__Data extracted from a collection__
***
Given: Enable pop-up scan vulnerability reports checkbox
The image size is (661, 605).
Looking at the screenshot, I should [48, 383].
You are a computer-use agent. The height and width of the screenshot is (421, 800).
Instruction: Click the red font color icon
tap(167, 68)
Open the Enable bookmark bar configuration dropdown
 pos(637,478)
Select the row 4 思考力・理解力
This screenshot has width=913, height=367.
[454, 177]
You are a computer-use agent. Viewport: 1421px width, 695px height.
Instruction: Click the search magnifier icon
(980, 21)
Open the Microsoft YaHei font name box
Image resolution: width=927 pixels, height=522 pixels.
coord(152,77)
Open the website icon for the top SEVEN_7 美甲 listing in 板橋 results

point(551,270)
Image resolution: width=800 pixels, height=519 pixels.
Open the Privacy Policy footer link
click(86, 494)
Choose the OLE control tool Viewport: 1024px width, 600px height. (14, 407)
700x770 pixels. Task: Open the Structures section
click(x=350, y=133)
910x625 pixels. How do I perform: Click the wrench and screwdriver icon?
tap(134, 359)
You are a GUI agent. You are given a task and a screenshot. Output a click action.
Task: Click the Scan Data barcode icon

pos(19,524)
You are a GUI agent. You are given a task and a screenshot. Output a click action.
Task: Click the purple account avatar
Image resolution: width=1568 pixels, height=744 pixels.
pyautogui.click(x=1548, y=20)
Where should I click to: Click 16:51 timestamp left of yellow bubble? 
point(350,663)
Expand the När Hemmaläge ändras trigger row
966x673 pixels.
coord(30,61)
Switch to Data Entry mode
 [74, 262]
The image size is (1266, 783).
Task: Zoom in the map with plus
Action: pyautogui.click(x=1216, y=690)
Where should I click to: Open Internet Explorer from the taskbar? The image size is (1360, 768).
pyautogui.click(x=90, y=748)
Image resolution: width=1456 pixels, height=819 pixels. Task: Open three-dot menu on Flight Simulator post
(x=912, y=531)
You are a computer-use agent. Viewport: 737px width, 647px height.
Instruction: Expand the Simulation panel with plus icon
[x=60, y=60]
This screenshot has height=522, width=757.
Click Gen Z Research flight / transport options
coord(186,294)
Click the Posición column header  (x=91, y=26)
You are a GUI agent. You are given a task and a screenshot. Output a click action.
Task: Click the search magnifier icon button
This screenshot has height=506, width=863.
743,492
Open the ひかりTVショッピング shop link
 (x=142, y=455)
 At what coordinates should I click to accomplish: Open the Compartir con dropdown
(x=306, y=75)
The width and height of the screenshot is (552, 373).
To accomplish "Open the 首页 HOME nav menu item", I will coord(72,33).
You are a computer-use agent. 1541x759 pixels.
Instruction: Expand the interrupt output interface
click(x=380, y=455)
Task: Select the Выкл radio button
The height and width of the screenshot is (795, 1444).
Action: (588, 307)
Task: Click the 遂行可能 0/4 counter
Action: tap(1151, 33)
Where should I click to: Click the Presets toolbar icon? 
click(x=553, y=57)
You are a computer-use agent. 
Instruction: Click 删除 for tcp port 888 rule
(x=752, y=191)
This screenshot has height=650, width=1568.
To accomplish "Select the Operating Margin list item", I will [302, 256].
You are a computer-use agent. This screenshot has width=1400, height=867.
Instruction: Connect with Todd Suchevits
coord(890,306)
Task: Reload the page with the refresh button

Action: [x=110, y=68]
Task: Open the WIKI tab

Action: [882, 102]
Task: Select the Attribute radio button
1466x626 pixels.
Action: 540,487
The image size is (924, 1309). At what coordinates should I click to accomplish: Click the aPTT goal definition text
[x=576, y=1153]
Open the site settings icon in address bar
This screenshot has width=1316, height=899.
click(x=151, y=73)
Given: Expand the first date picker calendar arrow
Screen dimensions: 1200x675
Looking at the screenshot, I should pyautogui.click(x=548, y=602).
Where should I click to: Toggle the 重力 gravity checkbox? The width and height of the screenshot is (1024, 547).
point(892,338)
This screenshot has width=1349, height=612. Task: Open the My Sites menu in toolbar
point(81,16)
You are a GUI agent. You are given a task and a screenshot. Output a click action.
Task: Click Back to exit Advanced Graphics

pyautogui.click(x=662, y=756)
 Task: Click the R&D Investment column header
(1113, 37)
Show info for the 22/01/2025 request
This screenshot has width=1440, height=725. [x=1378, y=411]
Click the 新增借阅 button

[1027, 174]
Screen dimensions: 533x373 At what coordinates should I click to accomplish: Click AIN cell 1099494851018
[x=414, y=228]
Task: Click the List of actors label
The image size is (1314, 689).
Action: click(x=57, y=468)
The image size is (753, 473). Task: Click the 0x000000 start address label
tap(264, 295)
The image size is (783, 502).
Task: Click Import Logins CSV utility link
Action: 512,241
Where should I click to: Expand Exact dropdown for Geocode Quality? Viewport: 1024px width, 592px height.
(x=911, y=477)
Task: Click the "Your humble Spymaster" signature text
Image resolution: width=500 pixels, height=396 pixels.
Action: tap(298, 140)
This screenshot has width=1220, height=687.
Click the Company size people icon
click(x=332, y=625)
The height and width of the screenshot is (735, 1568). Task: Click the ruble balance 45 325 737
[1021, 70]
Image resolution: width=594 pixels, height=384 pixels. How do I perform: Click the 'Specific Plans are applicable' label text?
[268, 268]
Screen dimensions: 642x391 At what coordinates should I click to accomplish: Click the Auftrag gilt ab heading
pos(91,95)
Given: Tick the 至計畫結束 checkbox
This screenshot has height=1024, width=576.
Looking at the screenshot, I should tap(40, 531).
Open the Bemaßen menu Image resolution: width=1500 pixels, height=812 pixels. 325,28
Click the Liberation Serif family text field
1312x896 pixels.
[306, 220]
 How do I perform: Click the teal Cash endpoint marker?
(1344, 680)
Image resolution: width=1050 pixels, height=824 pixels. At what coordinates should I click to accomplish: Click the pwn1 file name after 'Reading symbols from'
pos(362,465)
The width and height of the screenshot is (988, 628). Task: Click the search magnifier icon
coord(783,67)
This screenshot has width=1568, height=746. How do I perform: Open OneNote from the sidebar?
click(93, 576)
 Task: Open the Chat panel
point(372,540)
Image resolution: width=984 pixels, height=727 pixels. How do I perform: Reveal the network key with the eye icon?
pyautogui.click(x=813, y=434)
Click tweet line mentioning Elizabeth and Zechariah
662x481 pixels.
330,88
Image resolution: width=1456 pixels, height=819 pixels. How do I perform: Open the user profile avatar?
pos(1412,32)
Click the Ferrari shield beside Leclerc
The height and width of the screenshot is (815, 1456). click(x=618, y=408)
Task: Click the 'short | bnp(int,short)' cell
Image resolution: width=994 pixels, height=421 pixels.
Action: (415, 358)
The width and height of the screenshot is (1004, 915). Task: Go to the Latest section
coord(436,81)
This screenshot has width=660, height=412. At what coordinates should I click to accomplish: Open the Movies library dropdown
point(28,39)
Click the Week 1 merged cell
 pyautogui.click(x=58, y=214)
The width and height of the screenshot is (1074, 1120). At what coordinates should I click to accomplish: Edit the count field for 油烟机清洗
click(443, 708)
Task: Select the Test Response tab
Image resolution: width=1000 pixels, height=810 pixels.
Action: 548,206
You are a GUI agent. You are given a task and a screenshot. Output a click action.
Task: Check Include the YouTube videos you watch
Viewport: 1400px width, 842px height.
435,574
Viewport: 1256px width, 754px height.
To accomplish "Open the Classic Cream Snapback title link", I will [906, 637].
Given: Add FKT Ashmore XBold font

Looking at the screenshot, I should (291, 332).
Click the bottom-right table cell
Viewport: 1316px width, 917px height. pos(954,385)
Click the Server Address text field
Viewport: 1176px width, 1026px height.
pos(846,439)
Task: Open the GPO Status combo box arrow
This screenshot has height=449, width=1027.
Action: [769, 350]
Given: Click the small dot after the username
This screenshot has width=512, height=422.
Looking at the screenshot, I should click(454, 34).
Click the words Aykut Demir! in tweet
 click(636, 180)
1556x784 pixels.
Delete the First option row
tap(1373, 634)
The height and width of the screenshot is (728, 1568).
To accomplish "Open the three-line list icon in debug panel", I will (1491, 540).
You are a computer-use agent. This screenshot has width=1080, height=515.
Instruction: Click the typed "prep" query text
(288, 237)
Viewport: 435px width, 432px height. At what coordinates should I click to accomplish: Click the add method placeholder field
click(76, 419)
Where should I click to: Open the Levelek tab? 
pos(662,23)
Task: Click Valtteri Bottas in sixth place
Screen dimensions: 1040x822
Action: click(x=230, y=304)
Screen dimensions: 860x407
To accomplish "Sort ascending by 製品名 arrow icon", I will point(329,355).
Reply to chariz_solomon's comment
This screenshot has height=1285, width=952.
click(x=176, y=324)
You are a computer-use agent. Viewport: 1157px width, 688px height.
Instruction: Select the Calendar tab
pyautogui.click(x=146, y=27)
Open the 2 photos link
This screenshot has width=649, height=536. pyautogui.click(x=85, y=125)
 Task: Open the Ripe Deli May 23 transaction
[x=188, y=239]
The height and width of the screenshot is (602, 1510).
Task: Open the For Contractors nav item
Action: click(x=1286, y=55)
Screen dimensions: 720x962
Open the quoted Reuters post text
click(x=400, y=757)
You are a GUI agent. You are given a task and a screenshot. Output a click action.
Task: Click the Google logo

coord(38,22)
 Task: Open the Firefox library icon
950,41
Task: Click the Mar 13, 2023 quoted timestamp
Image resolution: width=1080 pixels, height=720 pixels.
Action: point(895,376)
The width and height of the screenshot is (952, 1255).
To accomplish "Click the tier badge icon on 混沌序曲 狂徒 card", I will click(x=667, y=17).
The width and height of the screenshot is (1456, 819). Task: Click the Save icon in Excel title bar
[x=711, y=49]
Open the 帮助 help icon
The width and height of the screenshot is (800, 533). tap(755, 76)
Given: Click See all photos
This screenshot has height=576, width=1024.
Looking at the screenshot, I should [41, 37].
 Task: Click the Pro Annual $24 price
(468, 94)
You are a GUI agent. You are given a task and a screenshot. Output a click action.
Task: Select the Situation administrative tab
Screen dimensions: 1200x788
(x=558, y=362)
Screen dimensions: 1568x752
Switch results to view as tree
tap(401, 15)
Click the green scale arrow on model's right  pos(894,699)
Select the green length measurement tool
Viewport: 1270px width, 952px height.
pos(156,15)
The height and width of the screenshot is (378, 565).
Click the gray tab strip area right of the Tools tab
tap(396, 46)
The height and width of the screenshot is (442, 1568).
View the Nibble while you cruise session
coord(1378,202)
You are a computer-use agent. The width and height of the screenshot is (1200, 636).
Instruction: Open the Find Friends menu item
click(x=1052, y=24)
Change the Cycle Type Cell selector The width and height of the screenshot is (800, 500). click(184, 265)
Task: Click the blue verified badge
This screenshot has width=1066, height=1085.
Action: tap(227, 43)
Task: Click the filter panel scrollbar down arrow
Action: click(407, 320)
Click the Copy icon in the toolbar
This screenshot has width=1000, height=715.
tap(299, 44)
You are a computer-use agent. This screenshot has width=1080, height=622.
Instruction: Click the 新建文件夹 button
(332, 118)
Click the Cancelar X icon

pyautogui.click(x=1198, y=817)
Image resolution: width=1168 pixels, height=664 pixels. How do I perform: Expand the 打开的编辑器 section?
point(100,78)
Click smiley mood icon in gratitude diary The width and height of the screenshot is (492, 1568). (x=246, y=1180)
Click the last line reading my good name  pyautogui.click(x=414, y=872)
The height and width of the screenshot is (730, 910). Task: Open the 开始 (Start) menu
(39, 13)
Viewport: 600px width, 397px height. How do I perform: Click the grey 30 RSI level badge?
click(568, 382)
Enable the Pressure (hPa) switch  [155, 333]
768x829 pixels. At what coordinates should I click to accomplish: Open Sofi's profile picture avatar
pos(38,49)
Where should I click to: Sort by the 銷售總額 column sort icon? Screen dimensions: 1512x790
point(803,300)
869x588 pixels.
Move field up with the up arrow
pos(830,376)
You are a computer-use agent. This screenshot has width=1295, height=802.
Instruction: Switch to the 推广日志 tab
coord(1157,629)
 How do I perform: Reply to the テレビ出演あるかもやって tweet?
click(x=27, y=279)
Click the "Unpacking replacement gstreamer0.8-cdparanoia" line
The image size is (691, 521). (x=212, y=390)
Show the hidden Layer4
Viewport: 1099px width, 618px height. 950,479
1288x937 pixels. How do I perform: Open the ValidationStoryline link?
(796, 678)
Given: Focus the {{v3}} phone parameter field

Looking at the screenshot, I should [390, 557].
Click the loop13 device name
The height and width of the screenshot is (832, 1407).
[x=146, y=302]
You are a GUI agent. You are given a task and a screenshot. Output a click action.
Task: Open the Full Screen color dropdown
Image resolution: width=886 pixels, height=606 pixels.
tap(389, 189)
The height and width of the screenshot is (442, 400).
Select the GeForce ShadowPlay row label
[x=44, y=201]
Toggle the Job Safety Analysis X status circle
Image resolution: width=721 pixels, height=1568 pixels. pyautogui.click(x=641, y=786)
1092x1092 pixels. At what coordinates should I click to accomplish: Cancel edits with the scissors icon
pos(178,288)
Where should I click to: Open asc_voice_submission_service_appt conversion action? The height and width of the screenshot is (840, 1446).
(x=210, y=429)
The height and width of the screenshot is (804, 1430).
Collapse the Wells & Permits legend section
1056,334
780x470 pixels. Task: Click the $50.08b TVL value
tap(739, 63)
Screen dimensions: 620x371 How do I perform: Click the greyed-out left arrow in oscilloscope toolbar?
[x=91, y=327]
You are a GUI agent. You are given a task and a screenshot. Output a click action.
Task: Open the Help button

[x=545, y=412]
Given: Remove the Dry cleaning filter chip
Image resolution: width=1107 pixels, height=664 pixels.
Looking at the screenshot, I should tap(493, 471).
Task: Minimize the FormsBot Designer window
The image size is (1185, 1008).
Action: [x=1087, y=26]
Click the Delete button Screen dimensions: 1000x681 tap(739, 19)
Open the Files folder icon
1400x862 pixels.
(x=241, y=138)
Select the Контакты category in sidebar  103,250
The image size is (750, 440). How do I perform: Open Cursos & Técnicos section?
***
__PROBLEM REQUIREMENTS__
Lines in the data that hold "green" must be located and copied.

__FINISHED TASK__
Click the green scale arrow on model's right  pos(894,699)
Select the green length measurement tool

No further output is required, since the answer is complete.